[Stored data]
Content starts

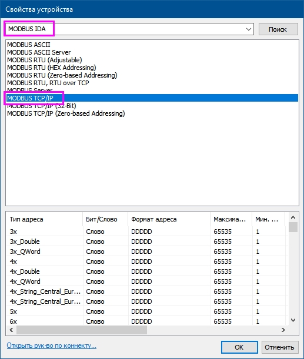Click the Поиск search button

[278, 29]
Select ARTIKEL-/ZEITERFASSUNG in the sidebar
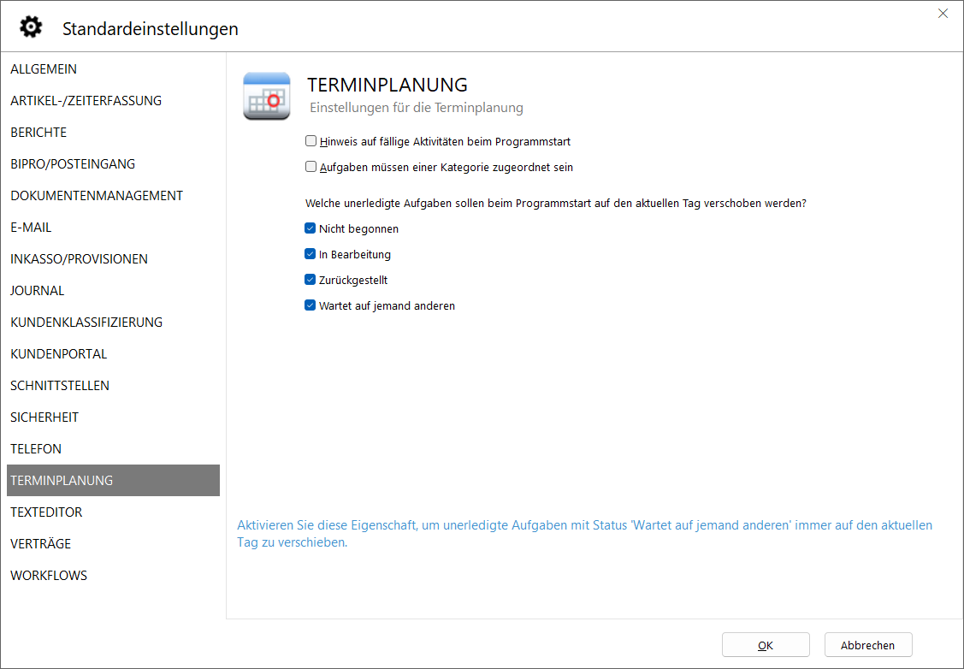Image resolution: width=964 pixels, height=669 pixels. tap(86, 101)
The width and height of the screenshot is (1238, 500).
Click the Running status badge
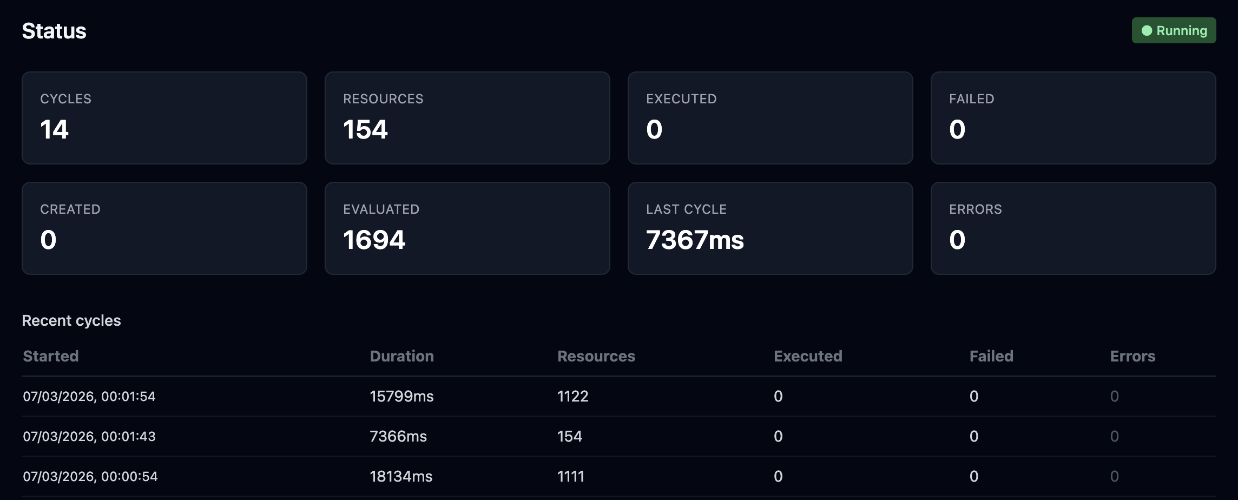pos(1174,31)
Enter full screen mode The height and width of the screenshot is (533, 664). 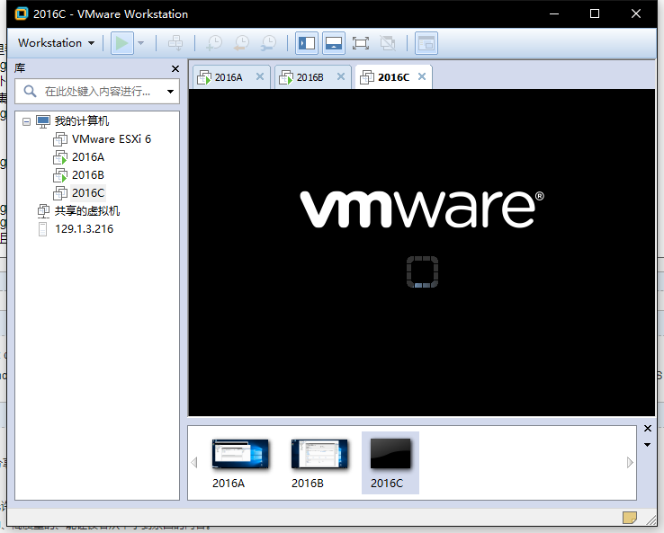coord(361,43)
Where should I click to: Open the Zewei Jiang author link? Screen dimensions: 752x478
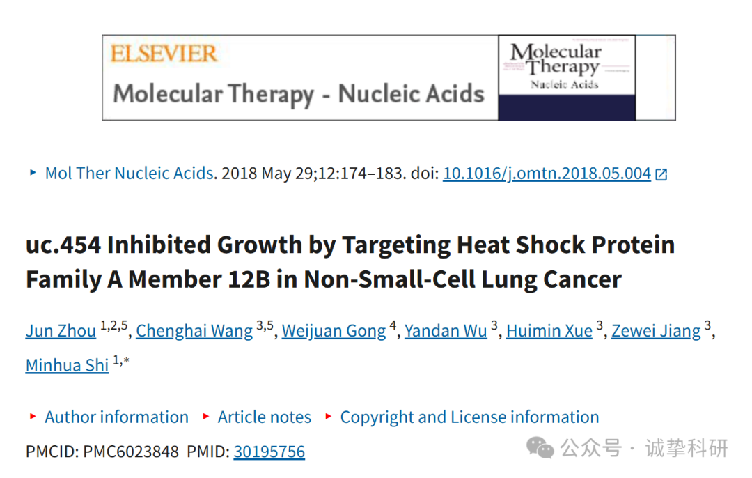coord(656,331)

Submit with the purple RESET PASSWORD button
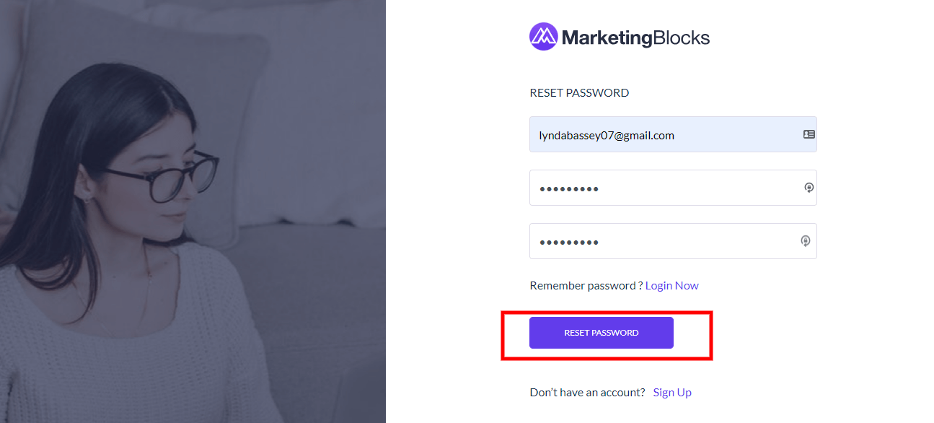click(602, 333)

Content ends

#### Try it
Please copy exactly, and only, the lines from the one that contains "Where should I" through the last line of the data above, omitting all pictures.

#### Response for this exercise
Where should I click to: Open the Zewei Jiang author link? Screen dimensions: 752x478
coord(656,331)

Submit with the purple RESET PASSWORD button
click(602, 333)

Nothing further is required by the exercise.